Given task
Copy verbatim the lines from the line containing "This screenshot has height=524, width=1024." up to and including the line containing "will [649, 280].".

Supplied records
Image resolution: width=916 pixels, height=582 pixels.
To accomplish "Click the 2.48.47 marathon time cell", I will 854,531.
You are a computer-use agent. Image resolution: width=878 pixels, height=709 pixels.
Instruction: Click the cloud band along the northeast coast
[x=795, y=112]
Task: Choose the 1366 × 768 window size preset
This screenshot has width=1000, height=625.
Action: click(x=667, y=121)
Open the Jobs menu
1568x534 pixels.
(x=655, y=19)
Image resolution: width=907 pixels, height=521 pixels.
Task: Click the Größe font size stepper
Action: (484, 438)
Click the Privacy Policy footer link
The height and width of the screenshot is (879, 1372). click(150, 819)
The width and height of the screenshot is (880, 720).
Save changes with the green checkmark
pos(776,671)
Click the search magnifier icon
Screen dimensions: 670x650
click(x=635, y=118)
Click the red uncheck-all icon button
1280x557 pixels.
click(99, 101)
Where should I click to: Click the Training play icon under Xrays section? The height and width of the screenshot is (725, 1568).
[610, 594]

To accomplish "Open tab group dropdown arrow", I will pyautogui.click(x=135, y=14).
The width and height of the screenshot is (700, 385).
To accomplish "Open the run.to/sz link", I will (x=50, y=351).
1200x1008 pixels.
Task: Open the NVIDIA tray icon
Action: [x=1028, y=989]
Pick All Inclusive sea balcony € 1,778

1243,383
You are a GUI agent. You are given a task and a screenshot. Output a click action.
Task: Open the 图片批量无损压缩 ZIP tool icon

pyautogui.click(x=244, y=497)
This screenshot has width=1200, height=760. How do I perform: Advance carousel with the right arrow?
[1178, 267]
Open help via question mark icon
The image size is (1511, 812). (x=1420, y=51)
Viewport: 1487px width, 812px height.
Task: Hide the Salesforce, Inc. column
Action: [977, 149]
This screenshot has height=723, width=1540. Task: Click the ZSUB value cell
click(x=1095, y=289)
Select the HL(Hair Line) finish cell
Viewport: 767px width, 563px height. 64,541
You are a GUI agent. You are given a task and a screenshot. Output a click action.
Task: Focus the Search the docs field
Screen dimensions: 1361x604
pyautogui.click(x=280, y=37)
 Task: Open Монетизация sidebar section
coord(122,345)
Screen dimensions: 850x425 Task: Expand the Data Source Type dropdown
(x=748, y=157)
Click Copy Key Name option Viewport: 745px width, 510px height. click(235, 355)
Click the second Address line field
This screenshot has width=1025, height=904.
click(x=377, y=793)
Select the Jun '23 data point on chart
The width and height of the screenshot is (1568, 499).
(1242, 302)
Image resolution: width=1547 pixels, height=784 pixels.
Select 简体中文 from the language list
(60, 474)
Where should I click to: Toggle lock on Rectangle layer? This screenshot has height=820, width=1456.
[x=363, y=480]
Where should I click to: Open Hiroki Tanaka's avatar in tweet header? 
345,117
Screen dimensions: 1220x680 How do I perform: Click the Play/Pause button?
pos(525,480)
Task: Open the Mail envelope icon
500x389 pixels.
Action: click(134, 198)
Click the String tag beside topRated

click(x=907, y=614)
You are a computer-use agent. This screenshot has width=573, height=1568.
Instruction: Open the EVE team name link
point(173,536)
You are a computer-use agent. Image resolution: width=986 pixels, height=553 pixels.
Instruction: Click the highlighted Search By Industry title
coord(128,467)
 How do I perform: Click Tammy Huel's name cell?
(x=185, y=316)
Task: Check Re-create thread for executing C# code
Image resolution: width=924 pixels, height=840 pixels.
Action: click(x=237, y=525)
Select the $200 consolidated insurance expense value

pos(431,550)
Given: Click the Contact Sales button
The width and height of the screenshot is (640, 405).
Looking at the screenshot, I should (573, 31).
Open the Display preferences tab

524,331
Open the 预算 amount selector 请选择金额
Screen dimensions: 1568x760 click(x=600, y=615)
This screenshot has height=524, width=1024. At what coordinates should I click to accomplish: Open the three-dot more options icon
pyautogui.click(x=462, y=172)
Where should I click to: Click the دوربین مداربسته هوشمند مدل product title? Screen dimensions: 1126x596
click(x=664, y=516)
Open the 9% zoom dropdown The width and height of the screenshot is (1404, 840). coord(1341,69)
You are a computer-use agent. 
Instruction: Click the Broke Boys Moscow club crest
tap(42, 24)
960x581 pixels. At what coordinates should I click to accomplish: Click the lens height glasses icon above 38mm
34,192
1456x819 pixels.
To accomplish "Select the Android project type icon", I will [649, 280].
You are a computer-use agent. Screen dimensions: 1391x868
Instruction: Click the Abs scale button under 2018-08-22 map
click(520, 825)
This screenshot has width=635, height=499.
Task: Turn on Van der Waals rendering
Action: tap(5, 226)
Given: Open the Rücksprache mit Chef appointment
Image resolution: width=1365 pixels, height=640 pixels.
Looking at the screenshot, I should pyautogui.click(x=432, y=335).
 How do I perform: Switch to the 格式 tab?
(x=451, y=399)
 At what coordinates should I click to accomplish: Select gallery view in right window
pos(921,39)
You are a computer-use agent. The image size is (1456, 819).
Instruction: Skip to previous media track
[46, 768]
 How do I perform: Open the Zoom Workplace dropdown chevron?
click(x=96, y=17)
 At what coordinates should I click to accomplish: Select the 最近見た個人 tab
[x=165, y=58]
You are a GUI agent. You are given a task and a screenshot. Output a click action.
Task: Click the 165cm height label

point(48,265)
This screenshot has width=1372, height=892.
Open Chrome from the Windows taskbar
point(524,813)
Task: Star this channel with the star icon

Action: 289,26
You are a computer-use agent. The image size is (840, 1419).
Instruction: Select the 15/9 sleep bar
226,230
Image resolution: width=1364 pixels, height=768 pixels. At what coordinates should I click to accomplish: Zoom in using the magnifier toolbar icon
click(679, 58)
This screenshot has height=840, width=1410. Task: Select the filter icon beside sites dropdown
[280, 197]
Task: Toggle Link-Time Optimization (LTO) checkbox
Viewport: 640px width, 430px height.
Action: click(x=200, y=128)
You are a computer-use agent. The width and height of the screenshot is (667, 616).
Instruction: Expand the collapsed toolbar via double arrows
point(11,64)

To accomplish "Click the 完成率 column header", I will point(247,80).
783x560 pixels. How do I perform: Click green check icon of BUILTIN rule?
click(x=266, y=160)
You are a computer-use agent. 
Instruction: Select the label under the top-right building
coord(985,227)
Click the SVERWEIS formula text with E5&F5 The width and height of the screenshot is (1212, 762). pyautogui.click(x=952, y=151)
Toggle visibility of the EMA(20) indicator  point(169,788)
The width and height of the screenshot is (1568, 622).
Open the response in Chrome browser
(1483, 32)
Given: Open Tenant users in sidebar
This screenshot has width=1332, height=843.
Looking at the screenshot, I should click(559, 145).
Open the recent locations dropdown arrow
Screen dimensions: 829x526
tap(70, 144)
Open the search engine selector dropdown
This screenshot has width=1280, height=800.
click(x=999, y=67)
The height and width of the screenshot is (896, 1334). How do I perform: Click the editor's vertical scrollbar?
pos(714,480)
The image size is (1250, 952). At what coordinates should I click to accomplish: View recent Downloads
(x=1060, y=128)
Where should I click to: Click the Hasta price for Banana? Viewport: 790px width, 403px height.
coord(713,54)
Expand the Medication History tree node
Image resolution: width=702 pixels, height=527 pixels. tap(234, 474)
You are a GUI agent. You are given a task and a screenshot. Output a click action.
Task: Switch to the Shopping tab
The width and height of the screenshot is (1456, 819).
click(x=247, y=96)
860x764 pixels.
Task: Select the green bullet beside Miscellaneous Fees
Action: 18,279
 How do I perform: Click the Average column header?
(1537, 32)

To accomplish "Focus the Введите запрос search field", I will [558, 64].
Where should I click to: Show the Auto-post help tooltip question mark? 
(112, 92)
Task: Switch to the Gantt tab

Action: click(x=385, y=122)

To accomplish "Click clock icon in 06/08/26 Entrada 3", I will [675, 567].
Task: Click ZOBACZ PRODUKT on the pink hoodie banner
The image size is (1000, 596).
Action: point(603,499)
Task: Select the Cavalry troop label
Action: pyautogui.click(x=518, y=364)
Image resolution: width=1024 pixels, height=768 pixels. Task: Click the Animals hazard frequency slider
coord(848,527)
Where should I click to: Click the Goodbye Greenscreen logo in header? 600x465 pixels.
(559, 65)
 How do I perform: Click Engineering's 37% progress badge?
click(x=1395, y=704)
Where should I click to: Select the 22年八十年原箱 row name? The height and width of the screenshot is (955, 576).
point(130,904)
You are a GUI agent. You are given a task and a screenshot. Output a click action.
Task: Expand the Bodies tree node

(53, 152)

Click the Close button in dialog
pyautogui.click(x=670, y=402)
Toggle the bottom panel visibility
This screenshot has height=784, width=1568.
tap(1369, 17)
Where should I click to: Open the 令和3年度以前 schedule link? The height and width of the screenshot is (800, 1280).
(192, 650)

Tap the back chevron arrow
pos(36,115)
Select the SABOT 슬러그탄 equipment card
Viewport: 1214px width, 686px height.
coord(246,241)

Exercise answer
This screenshot has height=524, width=1024. At what coordinates should I click to accomplish: Open the three-dot more options icon
pyautogui.click(x=462, y=172)
Where should I click to: Click the دوربین مداربسته هوشمند مدل product title? Screen dimensions: 1126x596
click(x=664, y=516)
Open the 9% zoom dropdown The width and height of the screenshot is (1404, 840). coord(1341,69)
You are a computer-use agent. 
Instruction: Click the Broke Boys Moscow club crest
tap(42, 24)
960x581 pixels. At what coordinates should I click to accomplish: Click the lens height glasses icon above 38mm
34,192
1456x819 pixels.
To accomplish "Select the Android project type icon", I will [649, 280].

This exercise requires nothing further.